::: EXTRACTED INFORMATION :::

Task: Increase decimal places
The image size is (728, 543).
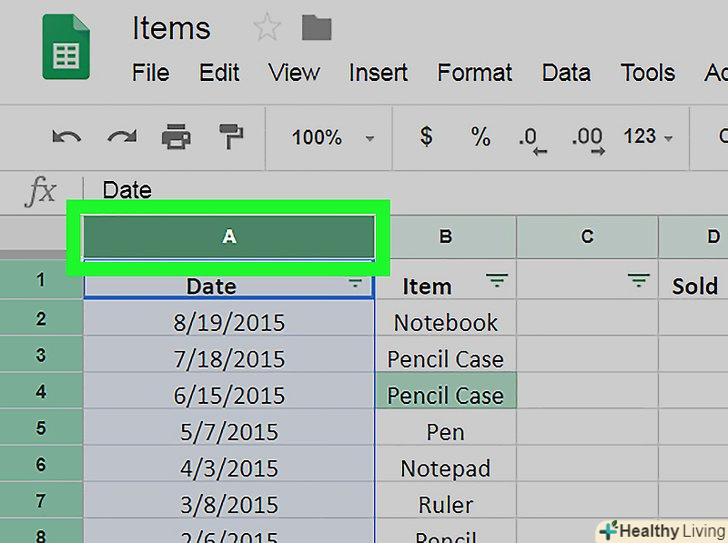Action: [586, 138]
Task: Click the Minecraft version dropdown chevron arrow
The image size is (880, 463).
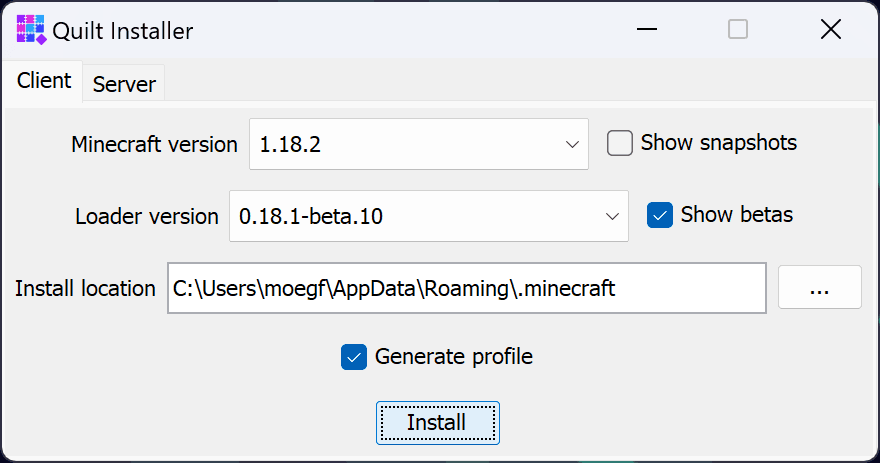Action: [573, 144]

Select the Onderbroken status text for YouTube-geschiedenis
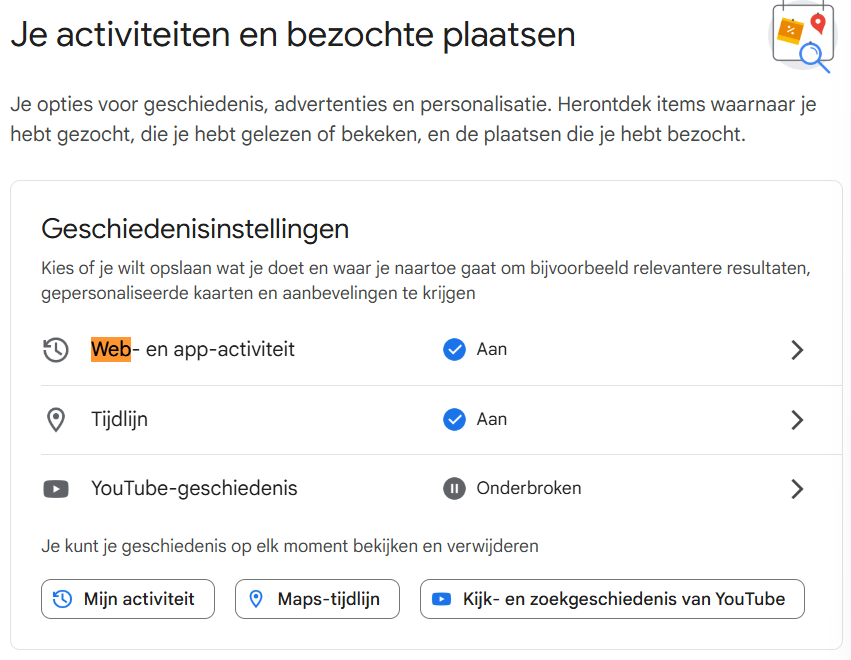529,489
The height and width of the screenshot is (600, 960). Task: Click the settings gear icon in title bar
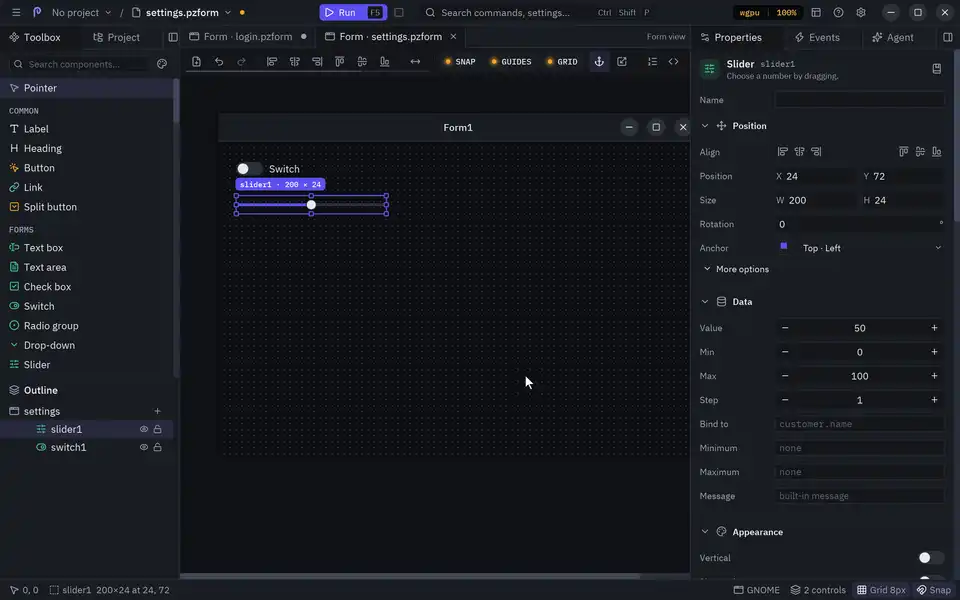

:::
::: EXTRACTED INFORMATION :::

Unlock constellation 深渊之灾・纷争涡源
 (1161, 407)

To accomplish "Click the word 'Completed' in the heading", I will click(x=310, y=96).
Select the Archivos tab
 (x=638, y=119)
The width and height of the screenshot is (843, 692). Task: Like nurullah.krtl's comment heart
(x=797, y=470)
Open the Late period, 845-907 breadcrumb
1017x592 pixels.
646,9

:::

### WORK TASK
Above this task is a listing with pictures in it. Retype only the lines from the one containing "Task: Increase decimal places" through the one containing "The height and", both included, and not the pictures.

### SOLUTION BELOW
Task: Increase decimal places
The image size is (728, 543).
Action: [586, 138]
Task: Click the Minecraft version dropdown chevron arrow
The image size is (880, 463).
Action: [573, 144]

Select the Onderbroken status text for YouTube-geschiedenis
529,489
The height and width of the screenshot is (600, 960). Task: Click the settings gear icon in title bar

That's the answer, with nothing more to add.